#### SOURCE EXTRACT ####

The risks for partnerships operating without a written partnership agreement in place are well known. A recent Court of Appeal case is a useful reminder that these risks can arise in the period after new partners join a business but before a new formal agreement is signed.

Cheema v. Jones and others

In Cheema v. Jones and others [2017] EWCA Civ 1706, the Court of Appeal considered a dispute in relation to a medical practice. Two doctors had a written partnership agreement (the Original Agreement) and invited three further doctors to join them in the practice. The new doctors started working at the practice whilst the terms of a new partnership agreement were negotiated.

Prior to signing the new agreement a dispute arose. Cheema (the Appellant), who was one of the original partners, apparently suggested (to one of the new partners) that the other original partner, Jones, should retire. Jones was informed and "berated [the Appellant] in unflattering terms". The dispute escalated. The Appellant was ultimately prevented from seeing patients and accessing medical records. He issued proceedings, based on the Original Agreement, to enable him to return to the practice.

The crux of the claim, by the time it came in front of the Court of Appeal, was which agreement governed the relationship between the five doctors.

The Original Agreement needed the Appellant to agree to dissolve it. The Appellant argued that the Original Agreement still existed and the three new partners were not admitted as new partners. The other four doctors argued that a "partnership at will" was created between the five doctors. In the absence of an express or implied agreement as to how it will come to an end, a partnership at will exists indefinitely, but can be dissolved at any time by one partner serving notice on the other partners. As a result, the four doctors argued that the new partnership was dissolved by a notice they had served, and they were therefore free to set up another partnership without the Appellant.

The Court of Appeal agreed with the four doctors. Put simply, the new doctors had started working at the practice and on the facts in this particular dispute this created a new partnership between the five partners. As the negotiations focused on a new partnership agreement between all five doctors, and there was never a reference in those negotiations to the Original Agreement as a fallback position, the court concluded it should infer that the original partners intended to abandon the Original Agreement. The fact that the new agreement was never signed did not change this. Given that the partnership existed between the five doctors without a formal written agreement, it was deemed to be a partnership at will. Therefore, contrary to what the Appellant had presumably expected before the dispute arose, it could be easily dissolved without his consent.

#### DATA SHOWN ####

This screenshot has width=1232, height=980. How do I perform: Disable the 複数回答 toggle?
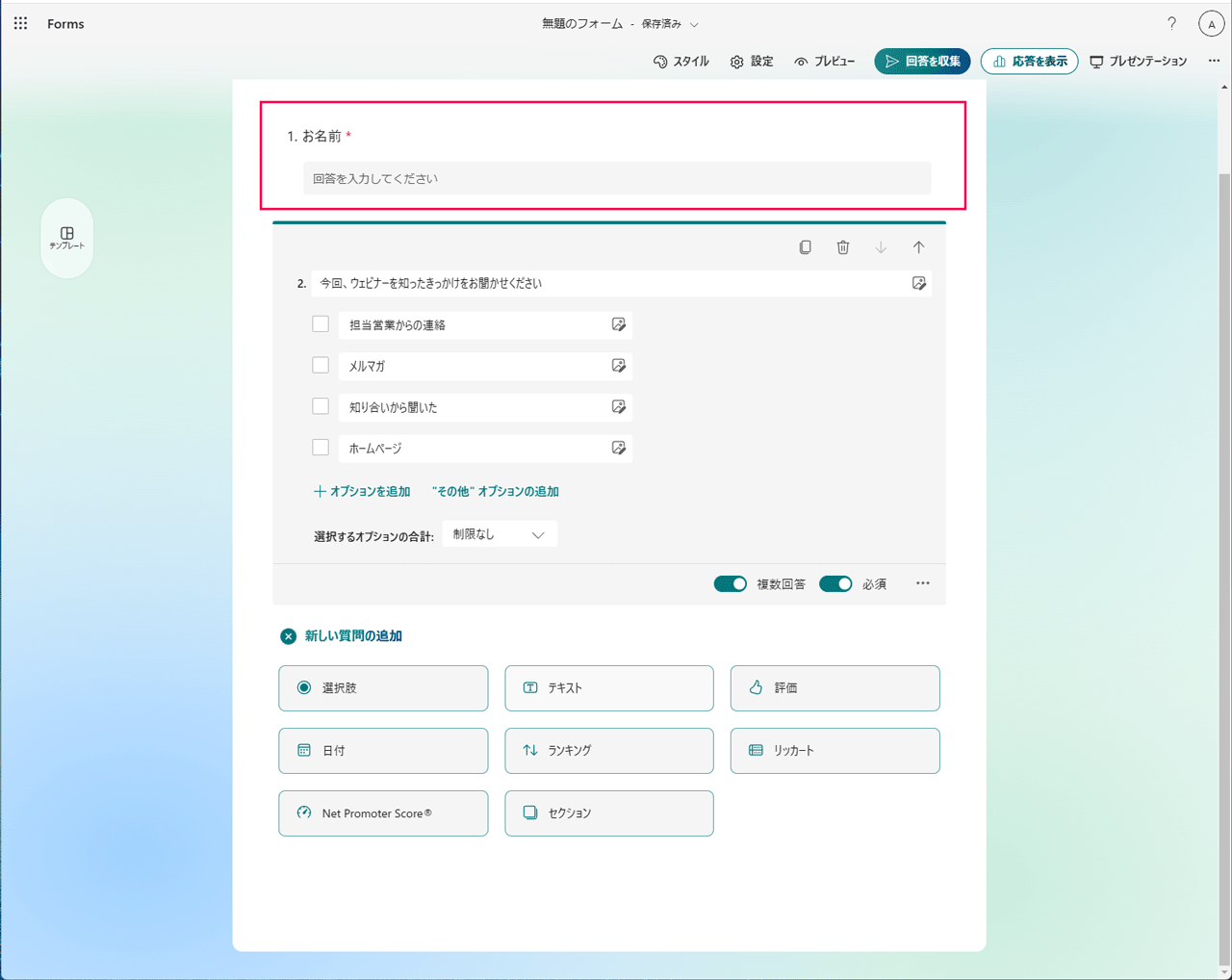pos(731,583)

####

* [COMPLETE THE FOLLOWING]:
a) According to the Cheema v. Jones summary, what kind of business was the dispute about?
b) Carry the Cheema v. Jones summary forward from its last sentence.
The lines above come from a different source than the Cheema v. Jones summary.

* [OUTPUTS FOR THE TASKS]:
a) A medical practice.

b)
What this means

In situations where someone is invited to join existing partners in a business, if the new partner is unaware of the existing agreement or claims not to be bound by it (the obvious example is that those involved started negotiating new terms), then the new partner's arrival may well create a new partnership between all of the partners and cause the existing written agreement to cease to be effective.

The terms of such a new agreement will depend on the facts. It is understandable that existing partners may assume that until a new written agreement is in place the old terms will apply, but that may well not be the case. The Cheema case is a salient reminder of the importance of formalising the partnership agreement in writing as quickly as possible. Such an agreement needs to accurately reflect the key arrangements and negotiating these can take time. If this negotiation process occurs concurrently with the new partners taking part in the business then a new unwritten partnership arrangement may well arise.

As this case shows, unintended consequences can follow. Given the assets, liabilities and goodwill involved in a medical practice, the original partners understandably wanted to ensure the partnership could not be easily brought to an end. The Original Agreement required unanimity on key decisions, including dissolving the partnership, and the original partners may well have presumed (before the dispute arose) this continued until the new agreement was in place. However, the court decided that a partnership at will applied prior to the new written agreement being in place, and this significantly lowered the threshold to dissolve the partnership.

The absence of a written partnership agreement can have other uncertain consequences. These will depend on the facts of any situation. When a partnership is dissolved its assets are pooled and after paying off the partnership's debts and liabilities anything remaining is distributed between the partners. If one partner brought substantially more assets into the partnership, yet it comes to light that the other partner had incurred significant liabilities on behalf of the partnership, the first partner may receive far less than he expected on dissolution.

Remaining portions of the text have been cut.